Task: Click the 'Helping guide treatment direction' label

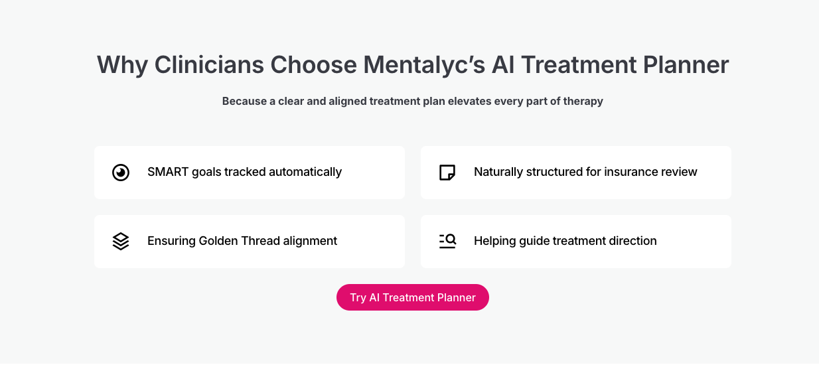Action: 565,242
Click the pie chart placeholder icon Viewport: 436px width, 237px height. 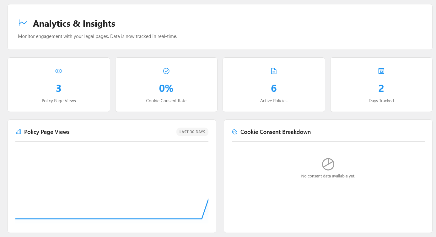click(328, 163)
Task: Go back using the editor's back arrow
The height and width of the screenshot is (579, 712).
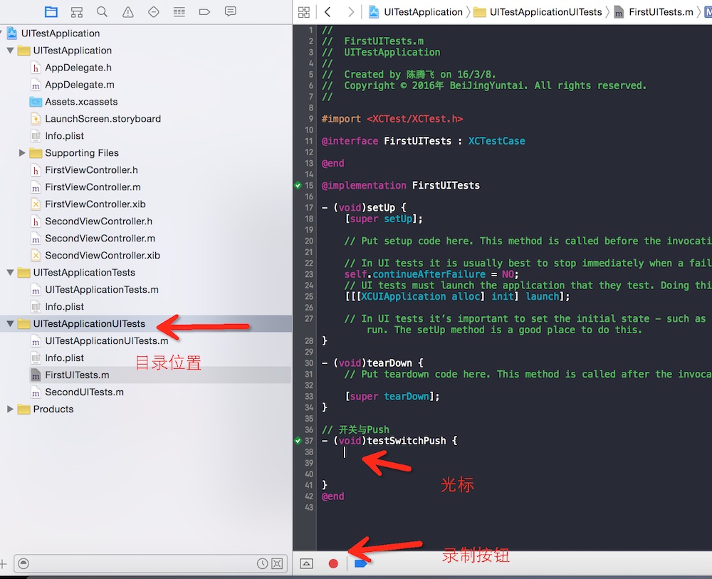Action: pyautogui.click(x=328, y=11)
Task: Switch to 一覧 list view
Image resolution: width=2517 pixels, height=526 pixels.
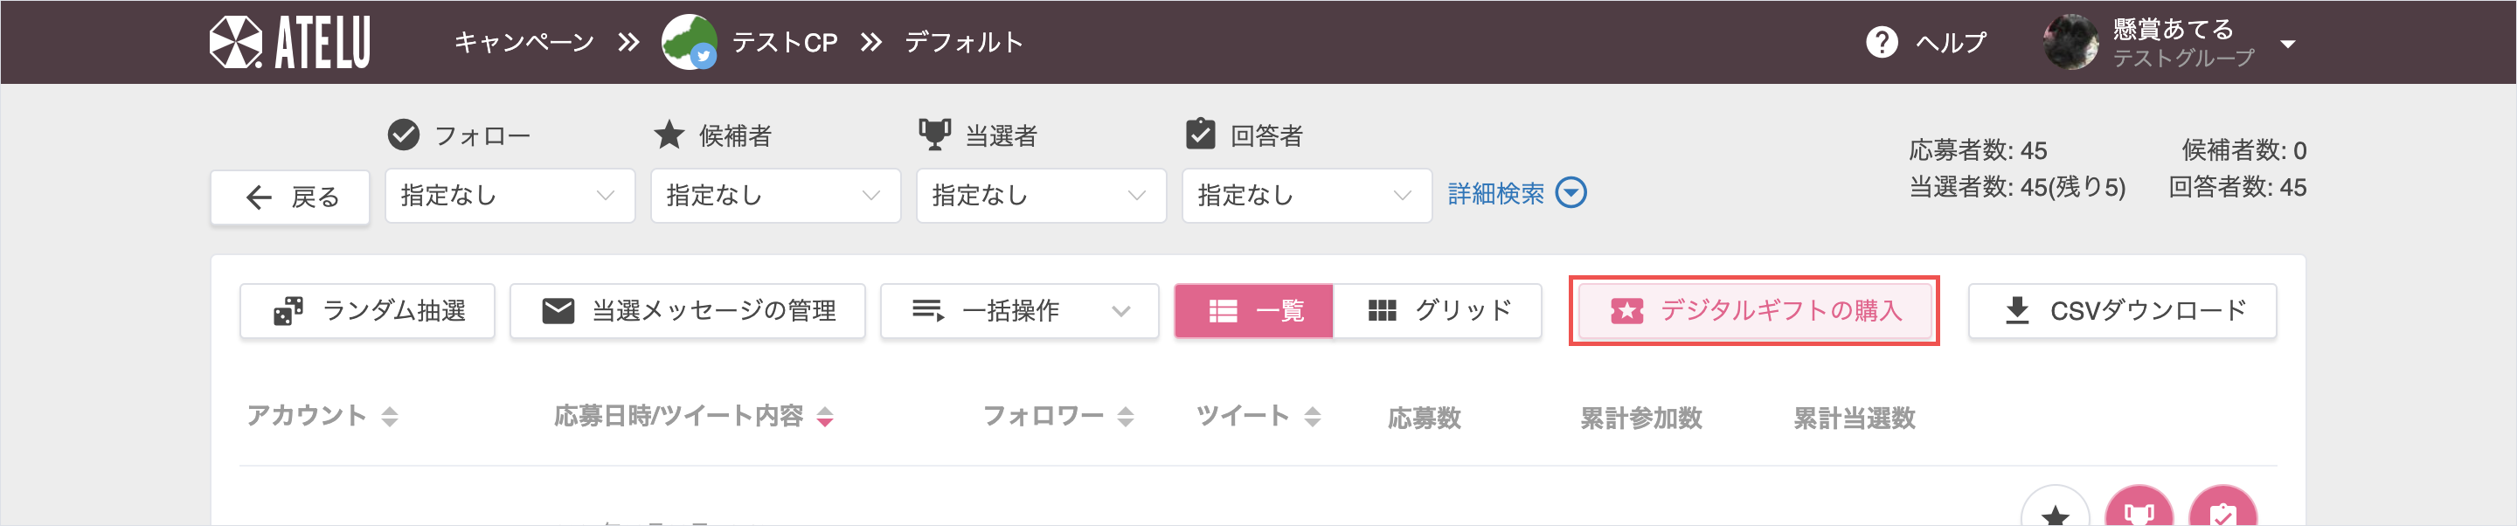Action: (1254, 311)
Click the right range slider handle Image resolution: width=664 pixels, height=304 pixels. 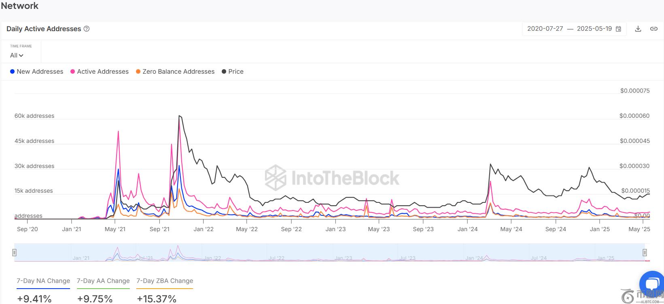pos(645,253)
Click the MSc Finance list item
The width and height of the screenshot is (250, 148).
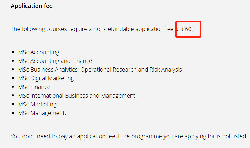[34, 87]
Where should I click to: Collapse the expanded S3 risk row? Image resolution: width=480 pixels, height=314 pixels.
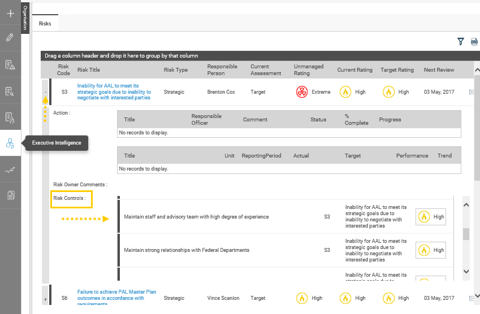45,91
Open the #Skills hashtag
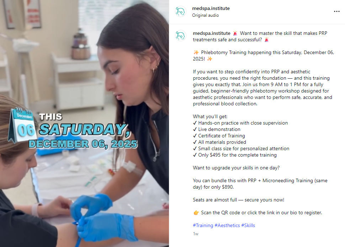Viewport: 345px width, 247px height. click(248, 225)
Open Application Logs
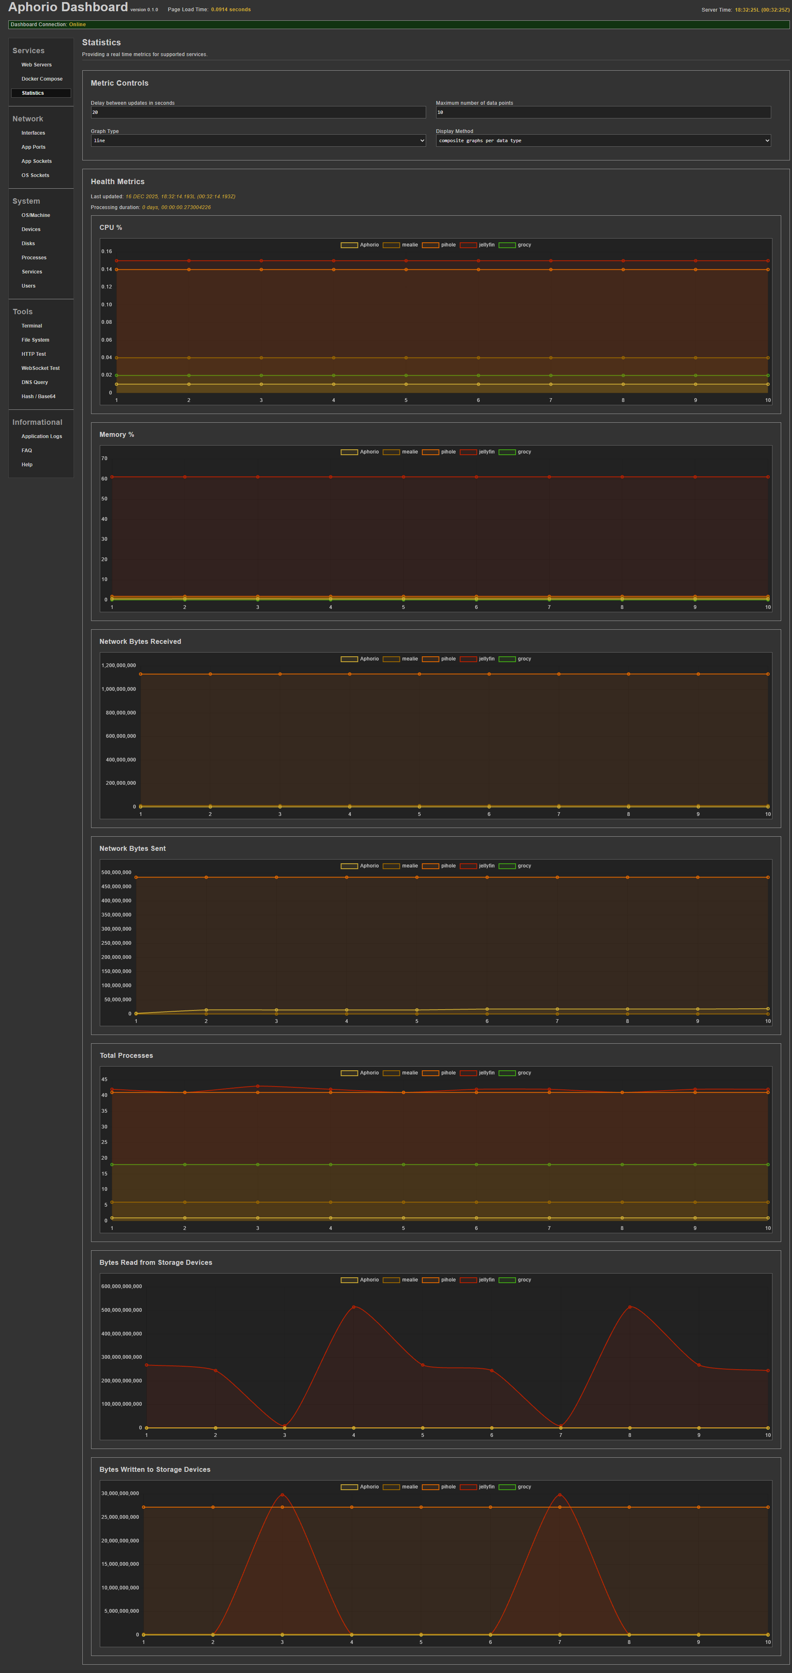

• • • •

Goal of the exercise
Each line from the one containing "Where should I" through the last line of the listing is to be given again exactly, with no pictures and no other lines.

Task response
Where should I click to: Collapse the expanded S3 risk row? Image resolution: width=480 pixels, height=314 pixels.
45,91
Open the #Skills hashtag
Viewport: 345px width, 247px height. click(248, 225)
Open Application Logs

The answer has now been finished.